The issue is that my 11yo daughter is already currently getting counselling and had has recently started 'cutting' herself. I strongly feel that having their ill father right next door will be overwhelming for the kids and near impossible to keep a routine with the kids. I also strongly feel that it will become a popularity contest with the kids. It will be near impossible enforce discipline if required, or maintain boundaries as they will simply run next door (either way) if they don't like what is happening. This opinion has been confirmed by my daughter's psychologist.

My query is: what are my legal rights under family law in relation to this? A family court date is likely to be set towards the end of 2015. Can I prevent him moving in? What would be the negative implications of me moving out of the family home (5years)? The kids are 11, and twin boys 9.

Thank you for any help.
 

Tracy B

Well-Known Member
24 December 2014
435
72
789
Australia
Hi No_Pony,

I apologise for your question going so long without someone responding.

Has there been any changes in your situation since you last wrote?

You basically ask two questions here:

1. Can he move into a jointly owned house?
2. Should he move into the jointly owned house, which happens to be next door to you and your kids?

The first question is likely, yes. The house is jointly owned. Which means, he has an interest in the house. This means, you cannot prevent him from taking possession of his share of the house or using it (e.g renting it out).

The second question is more complicated. If you think it will hurt the children if he moves in next door, you should speak with him about this. Perhaps seek meditation (different to conciliation) or another form of dispute resolution. Does he know about your concerns? What does he think about your view that it will hurt the kids?

If your ex does not move in to the house next door, does he have anywhere else to go? Can you and your kids move in to another residence? There are no legal consequences to you moving the kids out of home. There may be psychological issues for your children, removing them from their known environment, relocating them to a foreign place, education concerns. Have a chat with Relationships Australia, family councillors and other professionals who are better positioned to answer this for you.

Finally, courts are of the opinion that it is generally better for children to see both their parents on a regular basis. Courts do not receive well acts, taken by one parent, that prevent children from seeing their other parent. I would recommending working with your children, asking them for their opinion, working with the psychologist and other family/child professionals to see what really is best for your children, not just what you believe to be best for them (because unfortunately, sometimes they are not the same thing, despite the well intentions of the mother).
 

No_Pony

Member
2 April 2015
2
0
1
Hi. Thank you for your reply.

- [WRITTEN REQUEST]:
Retype word for word the passage of the family-law forum thread above, starting with "1. Can he move" and going on through "renting it out).".

- [STORED DATA]:
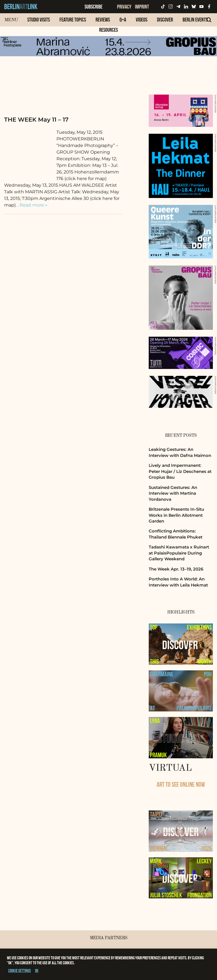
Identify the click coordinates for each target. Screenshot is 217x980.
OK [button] (36, 970)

- [EXERCISE SOLUTION]:
1. Can he move into a jointly owned house?
2. Should he move into the jointly owned house, which happens to be next door to you and your kids?

The first question is likely, yes. The house is jointly owned. Which means, he has an interest in the house. This means, you cannot prevent him from taking possession of his share of the house or using it (e.g renting it out).